Performance tuning: profile your app to find bottlenecks. Is it model loading, inference, or I/O? Optimize accordingly. Use batching for concurrent requests. Cache results when possible. Monitor resource usage. Scale up hardware if needed. A well-tuned Space can handle massive traffic efficiently and cost-effectively while delivering fast responses to users worldwide.

Real-world examples: a Space for image upscaling received 50K daily visitors. Another for text summarization serves 10K API requests per day. These are production deployments handling real user traffic. The developers didn't write a single line of infrastructure code. Spaces handled scaling, monitoring, security automatically. This is the power of managed platforms: focus on your model, Spaces handles the rest. Build your idea, deploy instantly, scale automatically, pay only for what you use. This democratization of ML deployment means anyone can build and share powerful AI applications. This is the fastest path from idea to production deployment for machine learning models and applications.

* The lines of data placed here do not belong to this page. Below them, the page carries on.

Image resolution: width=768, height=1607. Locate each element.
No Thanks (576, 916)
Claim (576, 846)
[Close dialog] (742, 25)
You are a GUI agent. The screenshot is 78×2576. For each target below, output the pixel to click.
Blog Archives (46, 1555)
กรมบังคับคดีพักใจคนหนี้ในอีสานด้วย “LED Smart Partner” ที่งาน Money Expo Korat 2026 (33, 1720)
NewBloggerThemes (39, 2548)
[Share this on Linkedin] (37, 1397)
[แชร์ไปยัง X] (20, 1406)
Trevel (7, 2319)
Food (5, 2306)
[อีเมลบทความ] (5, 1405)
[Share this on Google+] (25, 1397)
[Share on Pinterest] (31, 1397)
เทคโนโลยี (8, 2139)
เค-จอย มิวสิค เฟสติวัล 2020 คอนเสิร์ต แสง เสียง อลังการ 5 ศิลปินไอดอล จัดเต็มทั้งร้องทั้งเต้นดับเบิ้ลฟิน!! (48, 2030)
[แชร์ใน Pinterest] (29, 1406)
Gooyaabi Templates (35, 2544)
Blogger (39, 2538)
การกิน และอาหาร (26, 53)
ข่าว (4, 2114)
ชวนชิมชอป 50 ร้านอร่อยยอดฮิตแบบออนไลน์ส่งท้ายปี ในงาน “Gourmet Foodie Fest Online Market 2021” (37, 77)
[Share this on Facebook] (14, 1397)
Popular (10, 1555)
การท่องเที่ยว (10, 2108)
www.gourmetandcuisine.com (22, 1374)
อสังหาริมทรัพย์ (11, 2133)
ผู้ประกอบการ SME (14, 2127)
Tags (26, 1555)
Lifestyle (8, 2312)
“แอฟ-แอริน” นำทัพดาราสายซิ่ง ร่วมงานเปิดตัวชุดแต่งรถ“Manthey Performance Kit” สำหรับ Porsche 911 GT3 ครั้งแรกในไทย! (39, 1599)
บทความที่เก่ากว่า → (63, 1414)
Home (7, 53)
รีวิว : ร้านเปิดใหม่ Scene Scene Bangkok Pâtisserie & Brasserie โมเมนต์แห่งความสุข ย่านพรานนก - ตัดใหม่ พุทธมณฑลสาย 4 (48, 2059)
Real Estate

Hugging Face Spaces represents a paradigm shift in ML deployment. Historically, shipping models required DevOps expertise: containerization, Kubernetes, load balancing, monitoring. Spaces eliminates that complexity. Define your interface (Gradio or Streamlit), push to GitHub, and youare live. Auto-scaling handles traffic spikes. Monitoring catches errors. Backups protect your work. This infrastructure-as-a-service approach democratizes access to ML deployment for researchers and developers without ops expertise. The platform continues improving: new features, better hardware, advanced controls. This is production-grade ML deployment for everyone. Spaces is the future of ML sharing and collaboration. Scale from zero to millions of users without changing code. Collaborate with your team seamlessly. Hugging Face Spaces is the platform where machine learning meets production deployment with zero DevOps friction.

Hugging Face Spaces continue improving. New hardware options. Better integration with ecosystem. Improved performance. Community keeps building amazing applications. From research to production in minutes. This democratization of ML deployment is transformative. Anyone can share their models and applications with the world. Infrastructure barriers have been eliminated. Focus on your model, Spaces handles the rest. This is the future of ML collaboration and deployment. This platform is essential infrastructure for the modern machine learning world.